# Dictionary

A data structure whose items are pairs of `key:value`; `keys` are unique (form a set).

In [1]:
d0 = {}   #  an empty dictionary
d1 = {'one':1, '2':'two', 3:'3', 2:'two'}  # a dictionary with 4 items
print(d1)

d1[4] = '****'  # ad a new item
d1[3] = '4-1' # modifies the value of 3
d1[2] = ('2', 'two') # modifies the value of 2

print( d1['one'], d1[2], d1['2'] )

# print(d1['five']) KeyError

{'one': 1, '2': 'two', 3: '3', 2: 'two'}
1 ('2', 'two') two


### Operations

The `in` checks whether an object is a key of the dictionary. Its cost can be assumed constant.

In [2]:
print( 'one' in d1)

True


The 'indexing' returns the value corresponding to a given key. Its cost can be assumed constant.

In [3]:
print(d1[2])

('2', 'two')


The function `len` can be use to get the number of items (paris) in the dictionary. The methods `keys` and `values` return the list of the keys and of the values of the dictionary.

In [4]:
print(len(d1))
print(d1.keys())
print(d1.values())

5
dict_keys(['one', '2', 3, 2, 4])
dict_values([1, 'two', '4-1', ('2', 'two'), '****'])


### Improving efficiency with dictionaries : the intersection problem

If we put the items of the lists in two dictionaries, the `in` operation will require constant cost instead of linear cost.

In [5]:
def intersection( a, b ):
    '''
    Parameters
    ----------
    a, b : lists of items

    Returns
    -------
    a list c that contains the intersection of a and b (no repetitions!)

    '''
    
    n, m = len(a), len(b) # O(1) time
    c = [] #  the output, the intersection between a and b
    
    d_b = {}
    for x in b: # O(m)
        d_b[x] = None
    d_a = {}
    for x in a: # O(n)
        d_a[x] = None
    
    for x in d_a: # for n times
        if (x in d_b): # O(1)
            c.append(x) # O(1)
            
    return c

a = [4, 2, 9, 0, 2, 8, 3, 4]
b = [3, 1, 9, 10, 7, 8, 3]

c = intersection(a, b)
print(c)

[9, 8, 3]


The time complexity is: `O(n+m)`
The space complexity: `O(n+m)` because the size of `d_a` and `d_b`. The next version of the function takes in input two dictionaries the encode sets.

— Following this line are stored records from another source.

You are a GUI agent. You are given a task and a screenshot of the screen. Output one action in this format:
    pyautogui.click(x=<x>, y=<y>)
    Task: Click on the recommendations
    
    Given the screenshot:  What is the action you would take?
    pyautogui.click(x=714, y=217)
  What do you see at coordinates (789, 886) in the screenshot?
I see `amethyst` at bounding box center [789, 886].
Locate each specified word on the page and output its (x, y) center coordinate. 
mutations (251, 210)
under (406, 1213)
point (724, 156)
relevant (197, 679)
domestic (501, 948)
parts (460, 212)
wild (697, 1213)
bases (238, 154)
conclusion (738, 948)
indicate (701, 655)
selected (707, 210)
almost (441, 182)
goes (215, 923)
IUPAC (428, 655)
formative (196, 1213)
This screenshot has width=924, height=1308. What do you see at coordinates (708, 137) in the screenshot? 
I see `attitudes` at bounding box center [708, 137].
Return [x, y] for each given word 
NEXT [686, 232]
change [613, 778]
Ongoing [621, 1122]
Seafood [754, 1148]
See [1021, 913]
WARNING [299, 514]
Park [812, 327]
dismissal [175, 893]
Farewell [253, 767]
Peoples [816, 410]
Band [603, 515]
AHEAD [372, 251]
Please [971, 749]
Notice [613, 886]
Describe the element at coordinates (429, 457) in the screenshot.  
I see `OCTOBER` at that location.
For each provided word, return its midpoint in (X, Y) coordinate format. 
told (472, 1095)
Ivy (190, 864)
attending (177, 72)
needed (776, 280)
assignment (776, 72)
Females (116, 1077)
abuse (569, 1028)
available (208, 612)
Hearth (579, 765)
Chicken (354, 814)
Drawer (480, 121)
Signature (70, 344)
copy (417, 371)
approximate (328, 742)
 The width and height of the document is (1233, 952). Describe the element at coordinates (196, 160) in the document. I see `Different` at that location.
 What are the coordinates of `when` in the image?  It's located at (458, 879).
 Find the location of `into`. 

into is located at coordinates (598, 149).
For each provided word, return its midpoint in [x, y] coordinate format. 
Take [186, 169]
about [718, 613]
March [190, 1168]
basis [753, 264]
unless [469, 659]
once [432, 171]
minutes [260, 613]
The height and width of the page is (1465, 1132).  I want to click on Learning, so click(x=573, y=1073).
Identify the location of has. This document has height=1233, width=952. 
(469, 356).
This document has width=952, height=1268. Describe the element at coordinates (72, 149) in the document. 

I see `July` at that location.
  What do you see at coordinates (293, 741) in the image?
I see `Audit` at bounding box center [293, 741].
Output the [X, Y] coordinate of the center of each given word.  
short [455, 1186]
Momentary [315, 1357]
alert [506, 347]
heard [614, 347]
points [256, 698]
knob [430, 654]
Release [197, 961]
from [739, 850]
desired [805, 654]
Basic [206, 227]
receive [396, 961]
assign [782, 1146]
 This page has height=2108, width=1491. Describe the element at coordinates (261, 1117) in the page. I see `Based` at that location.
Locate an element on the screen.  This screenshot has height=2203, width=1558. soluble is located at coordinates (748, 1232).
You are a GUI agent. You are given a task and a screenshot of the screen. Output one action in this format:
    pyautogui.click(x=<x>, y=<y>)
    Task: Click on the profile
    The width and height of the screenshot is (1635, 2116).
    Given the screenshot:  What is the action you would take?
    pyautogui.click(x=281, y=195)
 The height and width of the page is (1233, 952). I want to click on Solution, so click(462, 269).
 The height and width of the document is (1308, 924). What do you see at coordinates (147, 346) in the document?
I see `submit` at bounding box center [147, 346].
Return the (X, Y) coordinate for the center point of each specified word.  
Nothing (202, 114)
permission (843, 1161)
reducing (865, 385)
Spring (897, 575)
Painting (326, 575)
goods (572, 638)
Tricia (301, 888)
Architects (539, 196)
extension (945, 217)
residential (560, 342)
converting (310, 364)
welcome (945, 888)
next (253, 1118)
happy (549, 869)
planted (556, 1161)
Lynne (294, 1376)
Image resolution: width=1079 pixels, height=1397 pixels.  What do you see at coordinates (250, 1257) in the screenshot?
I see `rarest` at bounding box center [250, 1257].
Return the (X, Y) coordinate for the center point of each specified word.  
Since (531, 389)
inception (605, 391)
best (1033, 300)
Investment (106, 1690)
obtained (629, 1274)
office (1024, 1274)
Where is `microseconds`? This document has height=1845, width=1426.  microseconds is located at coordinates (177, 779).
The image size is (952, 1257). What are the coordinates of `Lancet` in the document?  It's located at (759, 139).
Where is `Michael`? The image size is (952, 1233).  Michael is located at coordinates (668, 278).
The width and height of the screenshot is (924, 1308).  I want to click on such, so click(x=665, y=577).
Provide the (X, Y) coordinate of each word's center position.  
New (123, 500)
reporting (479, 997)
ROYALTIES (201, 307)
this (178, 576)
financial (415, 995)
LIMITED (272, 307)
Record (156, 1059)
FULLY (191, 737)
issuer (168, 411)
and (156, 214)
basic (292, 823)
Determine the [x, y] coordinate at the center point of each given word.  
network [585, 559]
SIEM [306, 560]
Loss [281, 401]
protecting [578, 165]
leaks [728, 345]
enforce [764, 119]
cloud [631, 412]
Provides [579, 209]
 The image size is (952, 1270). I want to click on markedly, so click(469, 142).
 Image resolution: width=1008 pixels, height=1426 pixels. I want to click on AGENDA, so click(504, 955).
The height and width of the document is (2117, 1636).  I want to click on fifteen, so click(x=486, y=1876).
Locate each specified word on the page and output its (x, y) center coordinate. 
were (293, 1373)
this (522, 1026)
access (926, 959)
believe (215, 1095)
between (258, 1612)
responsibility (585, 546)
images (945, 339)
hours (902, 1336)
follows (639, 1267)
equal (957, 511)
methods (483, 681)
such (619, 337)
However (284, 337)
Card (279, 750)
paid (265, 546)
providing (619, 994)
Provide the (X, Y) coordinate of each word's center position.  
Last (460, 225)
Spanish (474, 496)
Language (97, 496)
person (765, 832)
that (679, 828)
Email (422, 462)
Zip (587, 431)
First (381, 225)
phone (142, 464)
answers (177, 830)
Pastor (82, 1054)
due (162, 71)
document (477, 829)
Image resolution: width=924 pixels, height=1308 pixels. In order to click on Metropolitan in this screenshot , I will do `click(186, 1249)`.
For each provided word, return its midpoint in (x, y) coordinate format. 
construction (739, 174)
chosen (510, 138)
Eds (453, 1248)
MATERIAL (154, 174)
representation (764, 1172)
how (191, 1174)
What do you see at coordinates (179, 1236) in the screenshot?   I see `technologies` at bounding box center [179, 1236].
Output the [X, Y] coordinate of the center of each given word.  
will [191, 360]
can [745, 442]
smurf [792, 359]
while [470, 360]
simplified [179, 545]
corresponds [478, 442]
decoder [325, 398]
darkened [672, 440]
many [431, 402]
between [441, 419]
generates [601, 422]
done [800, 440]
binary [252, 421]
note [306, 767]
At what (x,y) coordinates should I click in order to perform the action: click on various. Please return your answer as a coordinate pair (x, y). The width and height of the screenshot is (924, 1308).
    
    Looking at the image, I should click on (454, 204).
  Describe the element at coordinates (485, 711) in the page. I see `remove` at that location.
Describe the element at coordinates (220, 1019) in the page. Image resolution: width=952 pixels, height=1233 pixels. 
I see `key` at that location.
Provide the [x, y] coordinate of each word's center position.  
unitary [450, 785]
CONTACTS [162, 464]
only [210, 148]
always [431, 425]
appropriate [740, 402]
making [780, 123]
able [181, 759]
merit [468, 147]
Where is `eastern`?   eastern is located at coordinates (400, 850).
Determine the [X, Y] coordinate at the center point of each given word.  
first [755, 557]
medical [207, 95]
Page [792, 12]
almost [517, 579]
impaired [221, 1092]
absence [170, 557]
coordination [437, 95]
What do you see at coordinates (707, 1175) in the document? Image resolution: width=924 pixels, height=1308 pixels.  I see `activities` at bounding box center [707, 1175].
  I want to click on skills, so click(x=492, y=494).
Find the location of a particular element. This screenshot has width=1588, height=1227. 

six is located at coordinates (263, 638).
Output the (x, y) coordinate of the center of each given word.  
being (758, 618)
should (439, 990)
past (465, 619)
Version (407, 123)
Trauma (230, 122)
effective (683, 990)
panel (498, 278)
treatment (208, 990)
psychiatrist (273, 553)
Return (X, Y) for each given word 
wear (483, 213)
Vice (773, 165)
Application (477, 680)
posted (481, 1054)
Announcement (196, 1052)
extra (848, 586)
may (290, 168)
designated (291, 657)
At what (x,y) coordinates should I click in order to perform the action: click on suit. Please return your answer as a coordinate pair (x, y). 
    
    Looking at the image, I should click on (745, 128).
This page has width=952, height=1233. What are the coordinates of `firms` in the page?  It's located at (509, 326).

In this case, it is more worthwhile to optimize the main loop.

In [6]:
def intersection(s0, s1):
    '''
    Input: s0, s1 are dictionaries tha implement sets.
        The items of the set implemented by s0 are the keys
        of s0
        
    Returns: the dictionary that describes the intersection set
    '''
    # n = len(s0), m = len(s1)
    
    s = {}   # O(1) in a.c. 
    
    # this are two aliases
    d0, d1 = (s0, s1) if min(len(s0), len(s1)) == len(s0) else (s1, s0)
    
    for x in d0: # for min(n, m)
        if x in d1: #  O(1) in a.c.
            s[x] = None # O(1) in a.c.
              
    return s

    # Time complexity O( min(n, m) )

Similarly, we can implement a `union` function.

In [7]:
def union(s0, s1):
    '''
    Input: s0, s1 are dictionaries tha implement sets.
        The items of the set implemented by s0 are the keys
        of s0
        
    Returns: the dictionary that describes the union set
    '''
    u = {}
    
    # n, m = len(s0), len(s1)
    
    for x in s0:
        u[x] = None
    for x in s1:
        u[x] = None
        
    # Time complexity is O(n+m) in a.c.
    return u

In [8]:
a = { 'one': None, 'two': None, 'zero': None, 'three':None }
b = { 'five': None, 'two': None, 'zero': None, 'nine':None }

print(intersection(a, b))
print(union(a, b))

{'two': None, 'zero': None}
{'one': None, 'two': None, 'zero': None, 'three': None, 'five': None, 'nine': None}


# Problem

Given two list sorted in increasing order, merge the two list in a new sorted list.

In [9]:
a = [2, 5, 7, 10, 13, 13, 32]
b = [0, 2, 4, 5, 10, 12, 21, 34, 50, 51, 90]

c = sorted(a+b)

Let `n` be the sum of the sizes of `a` and `b`. In the worst case the previous solution requires `O(n log n)` time. This solution do not use the hypotesis.

A more efficient solution compares items of `a` and `b` from the smaller, it appends to the output list the minimum between the current items from `a` and `b`. Every time that the algorithm choose the minimum from a list, the current item in this list is updated with the next one.

This part of the algorithm ends when one of the two list will be totally consumed. The algorithm ends by appending the remaining elements of the other list at the end of the output list.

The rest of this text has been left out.